BEGIN Entries shown

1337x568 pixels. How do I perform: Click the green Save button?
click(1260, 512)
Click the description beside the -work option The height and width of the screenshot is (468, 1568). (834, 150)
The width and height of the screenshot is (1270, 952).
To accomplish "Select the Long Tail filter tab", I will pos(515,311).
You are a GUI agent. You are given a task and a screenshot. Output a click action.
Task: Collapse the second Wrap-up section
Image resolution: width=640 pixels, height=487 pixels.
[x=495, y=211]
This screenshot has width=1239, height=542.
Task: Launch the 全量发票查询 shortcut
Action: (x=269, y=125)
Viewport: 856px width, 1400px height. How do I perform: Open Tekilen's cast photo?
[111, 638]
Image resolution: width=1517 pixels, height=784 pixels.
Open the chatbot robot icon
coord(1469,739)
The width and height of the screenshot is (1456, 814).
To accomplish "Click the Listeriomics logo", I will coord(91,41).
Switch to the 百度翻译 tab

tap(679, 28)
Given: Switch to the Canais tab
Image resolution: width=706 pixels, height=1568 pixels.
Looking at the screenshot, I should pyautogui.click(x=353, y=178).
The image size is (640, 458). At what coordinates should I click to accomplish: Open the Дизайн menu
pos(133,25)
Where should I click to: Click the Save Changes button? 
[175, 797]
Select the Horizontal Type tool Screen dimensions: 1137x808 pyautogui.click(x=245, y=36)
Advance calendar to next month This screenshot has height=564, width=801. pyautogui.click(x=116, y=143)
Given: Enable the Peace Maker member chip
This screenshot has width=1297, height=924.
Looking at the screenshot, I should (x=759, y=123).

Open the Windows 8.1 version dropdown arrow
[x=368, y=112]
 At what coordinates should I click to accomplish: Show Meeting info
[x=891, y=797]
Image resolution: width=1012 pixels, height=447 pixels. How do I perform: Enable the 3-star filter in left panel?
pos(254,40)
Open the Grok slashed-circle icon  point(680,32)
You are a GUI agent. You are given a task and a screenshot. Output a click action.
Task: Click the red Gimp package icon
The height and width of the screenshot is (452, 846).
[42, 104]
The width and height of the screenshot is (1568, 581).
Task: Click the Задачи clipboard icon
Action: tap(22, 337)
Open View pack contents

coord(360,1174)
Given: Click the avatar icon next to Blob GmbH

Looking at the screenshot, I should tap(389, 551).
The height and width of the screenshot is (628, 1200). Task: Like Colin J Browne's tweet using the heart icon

END Entries shown

## The exercise:
Rewrite the records with "Image resolution" swapped for "Image size" everywhere it occurs, keeping everything else the same.

## Answer for this exercise:
1337x568 pixels. How do I perform: Click the green Save button?
click(1260, 512)
Click the description beside the -work option The height and width of the screenshot is (468, 1568). (834, 150)
The width and height of the screenshot is (1270, 952).
To accomplish "Select the Long Tail filter tab", I will pos(515,311).
You are a GUI agent. You are given a task and a screenshot. Output a click action.
Task: Collapse the second Wrap-up section
Image size: width=640 pixels, height=487 pixels.
[x=495, y=211]
This screenshot has width=1239, height=542.
Task: Launch the 全量发票查询 shortcut
Action: (x=269, y=125)
Viewport: 856px width, 1400px height. How do I perform: Open Tekilen's cast photo?
[111, 638]
Image size: width=1517 pixels, height=784 pixels.
Open the chatbot robot icon
coord(1469,739)
The width and height of the screenshot is (1456, 814).
To accomplish "Click the Listeriomics logo", I will coord(91,41).
Switch to the 百度翻译 tab

tap(679, 28)
Given: Switch to the Canais tab
Image size: width=706 pixels, height=1568 pixels.
Looking at the screenshot, I should pyautogui.click(x=353, y=178).
The image size is (640, 458). At what coordinates should I click to accomplish: Open the Дизайн menu
pos(133,25)
Where should I click to: Click the Save Changes button? 
[175, 797]
Select the Horizontal Type tool Screen dimensions: 1137x808 pyautogui.click(x=245, y=36)
Advance calendar to next month This screenshot has height=564, width=801. pyautogui.click(x=116, y=143)
Given: Enable the Peace Maker member chip
This screenshot has width=1297, height=924.
Looking at the screenshot, I should (x=759, y=123).

Open the Windows 8.1 version dropdown arrow
[x=368, y=112]
 At what coordinates should I click to accomplish: Show Meeting info
[x=891, y=797]
Image size: width=1012 pixels, height=447 pixels. How do I perform: Enable the 3-star filter in left panel?
pos(254,40)
Open the Grok slashed-circle icon  point(680,32)
You are a GUI agent. You are given a task and a screenshot. Output a click action.
Task: Click the red Gimp package icon
The height and width of the screenshot is (452, 846).
[42, 104]
The width and height of the screenshot is (1568, 581).
Task: Click the Задачи clipboard icon
Action: tap(22, 337)
Open View pack contents

coord(360,1174)
Given: Click the avatar icon next to Blob GmbH

Looking at the screenshot, I should tap(389, 551).
The height and width of the screenshot is (628, 1200). Task: Like Colin J Browne's tweet using the heart icon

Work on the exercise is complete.